Andrew Bialock, owner of Advanced Systems Integrators, a Springfield, Mass.-based solution provider, said many schools don't take the necessary precautions or have just begun to take steps to protect themselves that should have been implemented four or five years ago.

"I find that most universities don't go through enough audits," he told CRN in an interview. "Most financial institutions that have that kind of credit card processing would go through auditing regularly. If they haven't done it in a while, you don't know how long it's been lax. If they've relaxed their security for a while, how long has that been? [Universities] really struggle with stuff like that."

Although much of the data generated from any school, large or small, may be comprised of students streaming from their Netflix accounts or their social media chatter, Bialokc said there is still valuable information ripe for the plucking, including credit card information, student IDs, social security numbers, confidential school records and on-campus medical documents.

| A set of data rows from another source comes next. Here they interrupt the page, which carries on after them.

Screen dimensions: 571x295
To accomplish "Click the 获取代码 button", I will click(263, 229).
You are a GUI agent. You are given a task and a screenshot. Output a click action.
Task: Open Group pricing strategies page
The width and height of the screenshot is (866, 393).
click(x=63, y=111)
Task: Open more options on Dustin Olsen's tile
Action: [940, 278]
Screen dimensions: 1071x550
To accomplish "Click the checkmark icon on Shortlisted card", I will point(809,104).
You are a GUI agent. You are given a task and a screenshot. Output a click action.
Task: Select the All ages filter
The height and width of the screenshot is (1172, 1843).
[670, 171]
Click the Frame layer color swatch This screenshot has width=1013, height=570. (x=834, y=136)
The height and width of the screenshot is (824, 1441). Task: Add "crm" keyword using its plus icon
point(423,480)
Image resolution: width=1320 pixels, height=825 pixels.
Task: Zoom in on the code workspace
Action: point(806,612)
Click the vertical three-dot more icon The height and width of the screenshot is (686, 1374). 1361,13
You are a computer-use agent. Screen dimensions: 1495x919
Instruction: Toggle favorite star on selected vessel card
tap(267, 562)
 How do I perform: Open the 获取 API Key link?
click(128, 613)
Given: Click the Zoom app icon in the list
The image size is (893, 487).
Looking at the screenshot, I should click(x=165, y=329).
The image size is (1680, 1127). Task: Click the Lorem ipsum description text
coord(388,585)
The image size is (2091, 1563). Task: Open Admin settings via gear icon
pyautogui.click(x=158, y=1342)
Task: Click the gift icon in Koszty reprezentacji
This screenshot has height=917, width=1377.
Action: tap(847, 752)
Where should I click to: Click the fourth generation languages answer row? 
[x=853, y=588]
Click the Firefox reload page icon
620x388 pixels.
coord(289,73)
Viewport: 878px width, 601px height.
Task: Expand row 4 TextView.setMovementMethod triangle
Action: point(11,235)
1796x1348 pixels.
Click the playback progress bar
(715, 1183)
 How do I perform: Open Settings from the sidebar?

"Universities have a lot of the same concerns that a normal business would," Bialock said. "A lot of times universities are taking payments over the Web, so they have that concern. But security involves a lot of things for a college. There is intrusion. The students try to break in but they are already on the inside, so they have to protect themselves from their own membership so to speak, so that makes them very different from a business. ... Universities have that on a wide scale. Kids trying to break in, get more bandwidth, and that becomes the other problem that schools have. They're sharing a bandwidth so no matter how much they get or buy, it all gets consumed completely by Netflix or something like that. Any big school just sucks it right up."

Dr. Robert Desman, director of business development for Atlanta, Ga.-based Carceron Managed IT Services, said that many schools are learning the hard way for the need to greatly invest in security solutions noting that today's schools are "easy," but some are more vulnerable than others.

"Do you own a fire extinguisher? Guess when you'll buy one. When you have a fire ...," he told CRN in an interview. "You don't think about that until it happens. We always engineer things to deal with the last event, not anticipating the next one."

Desman said that schools have a difficult time with breaches as their have an ever-growing demand for bandwidth due to the rising rates of devices and data, but as attackers become more innovative, schools will be forced to do the same with their defenses.